Begitu juga dengan kalangan umat Islam di daerah Bantul Yogyakarta. Ramadhan
merupakan bulan dilipatkannya pahala dan dibukanya pintu ampunan. Oleh karena
itu, di kalangan umat Islam, Bulan Ramadhan merupakan bulan yang sangat dinanti
kedatangannya dengan penuh dengan suka cita.
Di
daerah Bantul Yogyakarta, terdapat suatu tradisi yang dilakukan oleh hampir
semua lapisan masyarakat untuk menghadapi Bulan Ramadhan yakni dengan Padusan.
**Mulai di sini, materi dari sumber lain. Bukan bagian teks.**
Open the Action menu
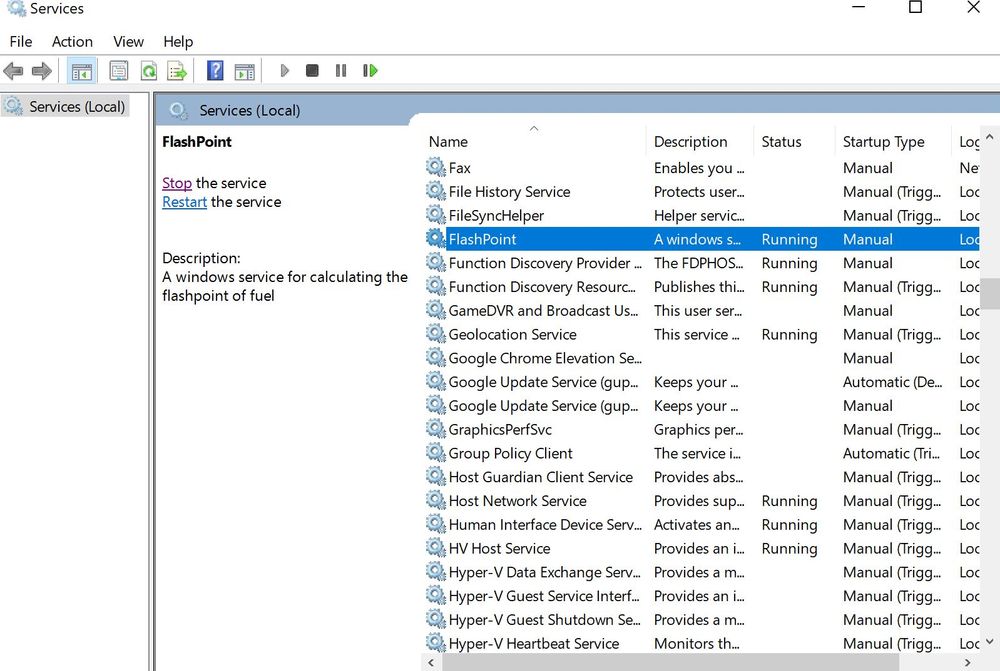The height and width of the screenshot is (671, 1000). (x=72, y=42)
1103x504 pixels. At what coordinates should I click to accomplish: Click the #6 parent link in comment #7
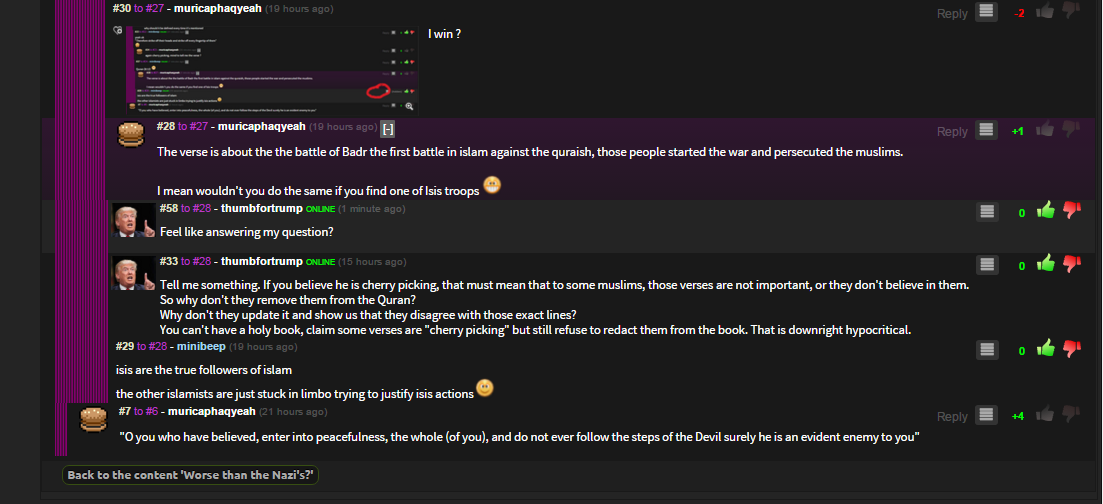[x=152, y=411]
Dilihat dari segi bahasa padusan merupakan kata keterangan yang berasal dari
kata adus kemudian mendapat imbuhan an. Secara etimologis padusan berarti adus
yang dalam Bahasa Jawa berarti mandi. Adus merupakan kata kerja yang artinya membersihkan
diri dengan perantara atau media air, agar tubuh kita terbebas dari noda-noda.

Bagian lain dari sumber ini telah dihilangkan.